> **PROMPT**
Where a line of the data holds the word "agent", copy that line.

Dataset entries
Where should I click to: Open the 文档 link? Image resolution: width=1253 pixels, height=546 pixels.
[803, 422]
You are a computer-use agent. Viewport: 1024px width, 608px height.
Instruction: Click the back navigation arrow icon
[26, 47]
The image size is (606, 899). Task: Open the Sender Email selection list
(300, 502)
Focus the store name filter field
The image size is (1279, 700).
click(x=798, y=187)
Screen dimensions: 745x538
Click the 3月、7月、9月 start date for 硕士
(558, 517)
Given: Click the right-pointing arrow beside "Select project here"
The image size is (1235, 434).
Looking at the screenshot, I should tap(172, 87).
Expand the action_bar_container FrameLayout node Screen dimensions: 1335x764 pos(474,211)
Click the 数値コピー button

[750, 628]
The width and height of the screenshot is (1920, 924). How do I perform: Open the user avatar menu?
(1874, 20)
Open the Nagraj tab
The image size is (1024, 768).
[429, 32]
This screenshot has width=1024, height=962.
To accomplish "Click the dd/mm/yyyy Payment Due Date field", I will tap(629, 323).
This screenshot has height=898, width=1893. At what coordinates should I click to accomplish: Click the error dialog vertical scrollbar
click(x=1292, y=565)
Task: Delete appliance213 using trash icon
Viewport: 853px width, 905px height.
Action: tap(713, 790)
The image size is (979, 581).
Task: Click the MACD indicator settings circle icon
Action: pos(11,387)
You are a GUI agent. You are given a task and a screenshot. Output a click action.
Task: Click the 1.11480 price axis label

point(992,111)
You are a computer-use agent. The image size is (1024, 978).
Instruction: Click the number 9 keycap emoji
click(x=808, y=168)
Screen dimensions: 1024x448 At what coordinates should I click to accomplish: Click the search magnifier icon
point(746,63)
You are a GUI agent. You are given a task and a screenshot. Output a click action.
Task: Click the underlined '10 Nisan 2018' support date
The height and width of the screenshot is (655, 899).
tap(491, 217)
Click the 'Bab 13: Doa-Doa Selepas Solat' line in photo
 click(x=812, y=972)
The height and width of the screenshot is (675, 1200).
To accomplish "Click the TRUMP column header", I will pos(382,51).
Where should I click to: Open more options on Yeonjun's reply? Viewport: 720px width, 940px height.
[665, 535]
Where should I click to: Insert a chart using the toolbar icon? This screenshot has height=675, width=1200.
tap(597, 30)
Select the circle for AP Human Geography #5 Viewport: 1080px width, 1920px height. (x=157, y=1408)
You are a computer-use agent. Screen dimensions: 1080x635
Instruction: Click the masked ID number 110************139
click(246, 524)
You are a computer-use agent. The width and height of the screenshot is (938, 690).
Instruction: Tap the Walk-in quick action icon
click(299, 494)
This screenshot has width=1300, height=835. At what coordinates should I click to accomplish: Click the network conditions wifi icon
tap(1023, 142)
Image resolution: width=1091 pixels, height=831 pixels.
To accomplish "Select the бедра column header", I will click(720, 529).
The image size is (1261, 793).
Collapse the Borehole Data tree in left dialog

> **ANSWER TO THE EXERCISE**
You are a computer-use agent. Viewport: 1024px width, 608px height.
You are a GUI agent. You are given a task and a screenshot. Output a click action.
You are a computer-use agent. The image size is (1024, 978).
You are a GUI agent. You are given a task and a screenshot. Output a click action.
You are a computer-use agent. Screen dimensions: 1080x635
You are a computer-use agent. The width and height of the screenshot is (938, 690).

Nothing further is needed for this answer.